Given text:
— begin —

LoopRotate: Also rotate loops with multiple exits.

The old PHI updating code in loop-rotate was replaced with SSAUpdater a while
ago, it has no problems with comples PHIs. What had to be fixed is detecting
whether a loop was already rotated and updating dominators when multiple exits
were present.

This change increases overall code size a bit, mostly due to additional loop
unrolling opportunities. Passes test-suite and selfhost with -verify-dom-info.
Fixes PR7447.

Thanks to Andy for the input on the domtree updating code.

— end —

Records in a dataset:
— begin —

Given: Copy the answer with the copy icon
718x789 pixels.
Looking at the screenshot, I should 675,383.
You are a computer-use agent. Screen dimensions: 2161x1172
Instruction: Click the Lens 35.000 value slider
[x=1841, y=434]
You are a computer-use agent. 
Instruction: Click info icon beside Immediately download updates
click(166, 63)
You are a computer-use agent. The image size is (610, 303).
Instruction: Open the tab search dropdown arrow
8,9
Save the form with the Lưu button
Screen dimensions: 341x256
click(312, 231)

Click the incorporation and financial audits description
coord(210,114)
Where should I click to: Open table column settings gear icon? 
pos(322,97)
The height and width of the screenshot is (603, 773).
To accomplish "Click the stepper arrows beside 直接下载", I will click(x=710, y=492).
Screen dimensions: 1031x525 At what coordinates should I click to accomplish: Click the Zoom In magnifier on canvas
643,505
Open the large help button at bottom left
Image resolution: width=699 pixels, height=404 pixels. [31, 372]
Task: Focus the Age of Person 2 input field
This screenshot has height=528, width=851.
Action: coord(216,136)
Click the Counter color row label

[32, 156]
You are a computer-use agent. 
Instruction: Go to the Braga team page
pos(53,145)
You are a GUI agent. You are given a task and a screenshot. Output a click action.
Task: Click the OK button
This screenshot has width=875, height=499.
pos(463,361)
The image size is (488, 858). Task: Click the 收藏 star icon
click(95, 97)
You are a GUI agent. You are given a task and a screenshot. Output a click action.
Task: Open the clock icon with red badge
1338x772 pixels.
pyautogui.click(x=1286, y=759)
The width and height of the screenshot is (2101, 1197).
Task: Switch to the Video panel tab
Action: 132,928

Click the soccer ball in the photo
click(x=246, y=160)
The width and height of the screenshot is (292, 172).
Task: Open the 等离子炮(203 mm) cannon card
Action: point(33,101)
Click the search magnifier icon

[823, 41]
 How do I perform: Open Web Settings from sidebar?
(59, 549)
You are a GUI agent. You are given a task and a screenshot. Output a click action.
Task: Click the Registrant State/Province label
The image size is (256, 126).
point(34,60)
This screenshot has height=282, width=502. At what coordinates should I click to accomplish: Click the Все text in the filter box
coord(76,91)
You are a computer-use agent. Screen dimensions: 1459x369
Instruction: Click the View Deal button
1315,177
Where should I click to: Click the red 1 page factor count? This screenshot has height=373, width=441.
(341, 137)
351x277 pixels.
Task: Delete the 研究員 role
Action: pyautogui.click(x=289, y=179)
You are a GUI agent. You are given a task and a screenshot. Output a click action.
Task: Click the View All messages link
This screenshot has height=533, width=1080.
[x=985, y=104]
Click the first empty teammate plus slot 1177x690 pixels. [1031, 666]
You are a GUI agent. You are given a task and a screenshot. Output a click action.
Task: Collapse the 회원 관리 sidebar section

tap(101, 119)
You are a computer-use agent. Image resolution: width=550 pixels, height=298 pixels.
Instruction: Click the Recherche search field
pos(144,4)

— end —

Problem to work on: Decide whether each statement below agrees with the LoopRotate text, answering yes or no and quoting the words from the text that settle it: (a) the old PHI updating code in loop-rotate was replaced with SSAUpdater; (b) the change reduces overall code size; (c) the change fixes PR7447.

Final result:
(a) Yes: "The old PHI updating code in loop-rotate was replaced with SSAUpdater a while ago"
(b) No: "This change increases overall code size a bit"
(c) Yes: "Fixes PR7447."